Services revenues for the second quarter and the first six months of 1999
decreased $6.7 million or 3.2% and $12.4 million or 3.0%, respectively, when
compared to the same periods in 1998.

    In the second quarter and the first six months of 1999, product revenues
decreased primarily as a result of weak market conditions and reduced sales
momentum during the pendency of the merger with Vanstar. This reduced sales
momentum carried over from the first quarter to the second quarter, however,
product revenues improved in the second quarter of 1999 compared to the first
quarter of 1999. Product revenues through the client direct side of the business
decreased $122.1 million or 11.2% and $200.9 million or 9.5% in the second
quarter and the first six months of 1999 compared to the second quarter and the
first six months of 1998, respectively. This decrease was primarily a result of
the factors mentioned above. Product revenues through the independent dealer
channel decreased $257.1 million or 47.3% and $478.1 million or 48.7% in the
second quarter and the first six months of 1999 compared to the second quarter
and the first six months of 1998, respectively. Market conditions, including
increased pricing pressures in the independent dealer channel, and the reduced
sales momentum mentioned above contributed to the decline in the independent
dealer channel. Furthermore, with the decrease in inventory levels and the
decrease in manufacturer funded programs and incentives in the second quarter
and the first six months of 1999 compared to the second quarter and the first
six months of 1998, the Company continued to focus on more profitable
distribution opportunities rather than the high-volume, lower-margin side of the
distribution business.

    In the second quarter and the first six months of 1999, revenues from
services decreased primarily as a result of reduced sales momentum during the
pendency of the merger with Vanstar. The factors contributing to a decline in
product revenues also contributed to the decline for services sold with
products.

GROSS MARGINS

    The Company's consolidated gross margin percentage increased in the second
quarter of 1999 compared to the same period in 1998. This increase was primarily
due to an improvement in the gross margin percentage on products and a change in
the mix of revenues to include more of the higher-margin services. This increase
was partially offset by a decline in the gross margin percentage on services in
the second quarter of 1999 compared to the second quarter of 1998.

                                       11

    The gross margin percentage on products increased in the second quarter of
1999 compared to the second quarter of 1998 primarily due to the realization of
merger-related synergies and cost savings, which result from the leveraging of
the combined company's strength, and a change in the mix of product revenues to
include more of the higher-margin client direct revenues versus lower-margin
independent dealer revenues.

************

**TASK DETAILS:**
According to the financial report excerpt, by how much did product revenues through the independent dealer channel decrease in the second quarter of 1999 compared to the second quarter of 1998?

**LISTED RECORDS:**
************

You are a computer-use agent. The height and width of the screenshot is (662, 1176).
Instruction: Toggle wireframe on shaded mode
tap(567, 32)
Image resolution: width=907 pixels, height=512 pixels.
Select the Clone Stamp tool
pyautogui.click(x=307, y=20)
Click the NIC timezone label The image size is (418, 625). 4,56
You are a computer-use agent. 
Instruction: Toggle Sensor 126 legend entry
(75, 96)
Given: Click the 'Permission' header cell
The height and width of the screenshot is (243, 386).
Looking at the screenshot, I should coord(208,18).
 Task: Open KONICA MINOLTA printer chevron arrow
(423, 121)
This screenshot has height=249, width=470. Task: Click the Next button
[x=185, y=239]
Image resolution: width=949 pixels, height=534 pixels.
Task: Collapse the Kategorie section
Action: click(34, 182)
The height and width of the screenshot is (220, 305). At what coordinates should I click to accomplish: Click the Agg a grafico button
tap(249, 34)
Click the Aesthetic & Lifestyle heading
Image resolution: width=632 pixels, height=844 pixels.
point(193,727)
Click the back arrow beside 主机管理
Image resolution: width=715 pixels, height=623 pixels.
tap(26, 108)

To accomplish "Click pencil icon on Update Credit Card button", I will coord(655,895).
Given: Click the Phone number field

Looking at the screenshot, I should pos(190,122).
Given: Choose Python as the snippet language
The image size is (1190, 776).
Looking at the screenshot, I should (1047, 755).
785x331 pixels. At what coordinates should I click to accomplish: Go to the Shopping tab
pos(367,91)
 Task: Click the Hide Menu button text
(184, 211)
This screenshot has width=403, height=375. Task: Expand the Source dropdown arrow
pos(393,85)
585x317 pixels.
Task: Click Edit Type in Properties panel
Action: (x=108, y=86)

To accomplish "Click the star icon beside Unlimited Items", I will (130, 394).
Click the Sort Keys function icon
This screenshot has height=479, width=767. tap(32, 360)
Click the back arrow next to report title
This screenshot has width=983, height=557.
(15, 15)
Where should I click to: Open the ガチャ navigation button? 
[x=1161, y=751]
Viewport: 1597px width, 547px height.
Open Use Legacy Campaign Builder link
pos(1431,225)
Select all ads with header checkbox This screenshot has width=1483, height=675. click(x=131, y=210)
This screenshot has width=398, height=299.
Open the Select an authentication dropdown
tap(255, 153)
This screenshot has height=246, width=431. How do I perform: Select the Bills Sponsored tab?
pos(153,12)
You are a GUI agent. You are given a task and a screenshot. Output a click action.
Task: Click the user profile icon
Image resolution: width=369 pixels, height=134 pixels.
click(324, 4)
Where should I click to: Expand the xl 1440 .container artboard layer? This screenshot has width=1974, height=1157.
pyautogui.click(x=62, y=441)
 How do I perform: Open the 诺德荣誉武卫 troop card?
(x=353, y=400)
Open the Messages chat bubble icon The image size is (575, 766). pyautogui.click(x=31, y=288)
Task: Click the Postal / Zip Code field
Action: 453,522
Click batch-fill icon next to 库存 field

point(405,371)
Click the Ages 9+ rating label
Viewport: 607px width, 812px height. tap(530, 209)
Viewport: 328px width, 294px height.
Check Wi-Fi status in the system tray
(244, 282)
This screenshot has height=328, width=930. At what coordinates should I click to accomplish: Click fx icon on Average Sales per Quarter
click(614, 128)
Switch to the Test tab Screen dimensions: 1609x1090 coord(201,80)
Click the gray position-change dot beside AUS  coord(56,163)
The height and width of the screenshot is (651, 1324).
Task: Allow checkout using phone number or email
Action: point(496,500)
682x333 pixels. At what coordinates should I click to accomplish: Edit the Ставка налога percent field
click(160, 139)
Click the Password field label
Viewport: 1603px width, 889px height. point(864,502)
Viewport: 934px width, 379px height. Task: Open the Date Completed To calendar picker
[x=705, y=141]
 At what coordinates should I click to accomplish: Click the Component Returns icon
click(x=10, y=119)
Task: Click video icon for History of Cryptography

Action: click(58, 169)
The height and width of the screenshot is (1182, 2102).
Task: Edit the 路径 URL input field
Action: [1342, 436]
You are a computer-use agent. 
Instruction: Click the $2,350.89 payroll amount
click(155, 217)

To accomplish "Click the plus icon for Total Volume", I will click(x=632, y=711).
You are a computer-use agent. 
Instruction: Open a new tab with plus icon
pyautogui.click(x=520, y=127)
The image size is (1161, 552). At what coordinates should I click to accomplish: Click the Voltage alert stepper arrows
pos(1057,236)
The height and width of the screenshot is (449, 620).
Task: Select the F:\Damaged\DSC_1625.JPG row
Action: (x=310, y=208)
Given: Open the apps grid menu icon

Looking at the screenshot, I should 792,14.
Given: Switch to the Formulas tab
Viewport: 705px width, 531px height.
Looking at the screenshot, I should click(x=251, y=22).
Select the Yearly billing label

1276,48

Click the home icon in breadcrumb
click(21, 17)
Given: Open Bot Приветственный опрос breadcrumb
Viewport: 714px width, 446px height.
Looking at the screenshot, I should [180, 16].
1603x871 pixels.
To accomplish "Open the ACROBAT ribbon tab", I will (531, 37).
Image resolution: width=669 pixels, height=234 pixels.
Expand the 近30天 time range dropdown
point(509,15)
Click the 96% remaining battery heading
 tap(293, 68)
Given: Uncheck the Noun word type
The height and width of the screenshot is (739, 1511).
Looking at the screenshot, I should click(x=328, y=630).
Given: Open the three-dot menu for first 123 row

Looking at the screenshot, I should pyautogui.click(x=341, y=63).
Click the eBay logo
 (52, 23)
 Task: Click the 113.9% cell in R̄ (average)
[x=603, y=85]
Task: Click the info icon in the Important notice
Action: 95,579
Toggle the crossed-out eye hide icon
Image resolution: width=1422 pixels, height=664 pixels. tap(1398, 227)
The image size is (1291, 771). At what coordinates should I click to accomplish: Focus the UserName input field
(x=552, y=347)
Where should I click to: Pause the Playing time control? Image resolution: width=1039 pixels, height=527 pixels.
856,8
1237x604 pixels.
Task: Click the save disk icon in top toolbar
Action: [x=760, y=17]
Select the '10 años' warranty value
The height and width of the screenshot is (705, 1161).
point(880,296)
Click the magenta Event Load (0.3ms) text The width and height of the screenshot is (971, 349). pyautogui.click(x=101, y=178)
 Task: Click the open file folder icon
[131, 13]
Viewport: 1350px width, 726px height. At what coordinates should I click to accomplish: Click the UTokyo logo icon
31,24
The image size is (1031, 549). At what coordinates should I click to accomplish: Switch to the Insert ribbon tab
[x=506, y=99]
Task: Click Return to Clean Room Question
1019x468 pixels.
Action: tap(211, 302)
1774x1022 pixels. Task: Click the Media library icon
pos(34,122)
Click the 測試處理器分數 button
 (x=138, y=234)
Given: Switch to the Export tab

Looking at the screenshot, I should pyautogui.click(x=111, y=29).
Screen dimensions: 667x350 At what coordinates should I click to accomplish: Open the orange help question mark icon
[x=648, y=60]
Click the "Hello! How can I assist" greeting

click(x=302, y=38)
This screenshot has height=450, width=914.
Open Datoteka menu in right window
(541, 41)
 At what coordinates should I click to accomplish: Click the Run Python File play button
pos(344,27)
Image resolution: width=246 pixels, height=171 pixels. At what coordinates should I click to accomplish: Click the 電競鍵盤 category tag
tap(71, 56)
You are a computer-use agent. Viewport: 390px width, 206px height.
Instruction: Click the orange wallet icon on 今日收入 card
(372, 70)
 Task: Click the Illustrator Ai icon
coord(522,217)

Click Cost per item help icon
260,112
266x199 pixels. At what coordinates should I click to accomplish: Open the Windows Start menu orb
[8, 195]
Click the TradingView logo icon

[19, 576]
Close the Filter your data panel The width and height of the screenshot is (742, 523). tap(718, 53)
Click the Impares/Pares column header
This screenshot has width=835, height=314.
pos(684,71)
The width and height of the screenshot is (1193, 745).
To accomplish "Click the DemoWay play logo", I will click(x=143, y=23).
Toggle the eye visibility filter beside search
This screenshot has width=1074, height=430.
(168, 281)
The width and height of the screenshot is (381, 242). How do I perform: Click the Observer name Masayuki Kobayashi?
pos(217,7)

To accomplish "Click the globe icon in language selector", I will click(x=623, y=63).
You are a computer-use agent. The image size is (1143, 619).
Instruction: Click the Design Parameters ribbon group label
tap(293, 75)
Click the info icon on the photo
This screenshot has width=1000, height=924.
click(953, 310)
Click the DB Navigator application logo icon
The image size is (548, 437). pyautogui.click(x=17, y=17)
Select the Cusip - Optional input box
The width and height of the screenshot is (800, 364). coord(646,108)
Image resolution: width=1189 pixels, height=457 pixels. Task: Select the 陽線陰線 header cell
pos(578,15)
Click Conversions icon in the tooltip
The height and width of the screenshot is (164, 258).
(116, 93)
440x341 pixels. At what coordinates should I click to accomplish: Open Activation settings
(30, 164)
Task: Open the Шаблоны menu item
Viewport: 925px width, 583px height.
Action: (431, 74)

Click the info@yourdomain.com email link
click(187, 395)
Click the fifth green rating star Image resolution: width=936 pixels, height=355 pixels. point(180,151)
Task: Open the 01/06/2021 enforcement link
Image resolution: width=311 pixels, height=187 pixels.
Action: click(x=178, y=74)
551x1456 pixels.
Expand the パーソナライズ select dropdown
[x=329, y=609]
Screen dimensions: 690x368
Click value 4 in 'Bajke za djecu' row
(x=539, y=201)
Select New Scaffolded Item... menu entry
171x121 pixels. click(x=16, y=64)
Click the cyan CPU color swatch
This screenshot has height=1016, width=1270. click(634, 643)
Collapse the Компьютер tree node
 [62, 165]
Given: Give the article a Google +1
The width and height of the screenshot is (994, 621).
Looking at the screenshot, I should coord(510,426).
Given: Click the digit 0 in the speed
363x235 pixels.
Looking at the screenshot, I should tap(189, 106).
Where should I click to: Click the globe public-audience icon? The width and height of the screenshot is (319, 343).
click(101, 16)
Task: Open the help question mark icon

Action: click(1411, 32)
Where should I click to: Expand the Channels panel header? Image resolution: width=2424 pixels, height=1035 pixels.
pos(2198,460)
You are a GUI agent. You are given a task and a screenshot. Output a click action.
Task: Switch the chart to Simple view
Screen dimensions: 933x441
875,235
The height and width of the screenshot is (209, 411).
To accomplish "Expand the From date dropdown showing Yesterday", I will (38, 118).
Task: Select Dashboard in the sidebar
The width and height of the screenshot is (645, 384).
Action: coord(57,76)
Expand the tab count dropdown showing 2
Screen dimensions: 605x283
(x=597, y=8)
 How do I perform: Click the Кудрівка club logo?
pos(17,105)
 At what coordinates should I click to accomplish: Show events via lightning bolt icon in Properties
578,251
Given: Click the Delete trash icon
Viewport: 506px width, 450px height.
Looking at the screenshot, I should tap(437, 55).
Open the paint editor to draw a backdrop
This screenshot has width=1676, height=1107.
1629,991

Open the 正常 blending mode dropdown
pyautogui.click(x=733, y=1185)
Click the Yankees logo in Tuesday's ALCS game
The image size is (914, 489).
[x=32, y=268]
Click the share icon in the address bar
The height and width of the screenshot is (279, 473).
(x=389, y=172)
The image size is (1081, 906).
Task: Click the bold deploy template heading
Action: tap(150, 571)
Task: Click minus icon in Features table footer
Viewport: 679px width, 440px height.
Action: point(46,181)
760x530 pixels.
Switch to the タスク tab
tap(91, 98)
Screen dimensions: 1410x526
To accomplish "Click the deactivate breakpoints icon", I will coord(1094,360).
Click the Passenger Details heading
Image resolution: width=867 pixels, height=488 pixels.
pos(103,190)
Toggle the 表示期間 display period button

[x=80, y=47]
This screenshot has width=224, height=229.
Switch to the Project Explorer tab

************

**WRITTEN RESPONSE:**
$257.1 million, or 47.3%.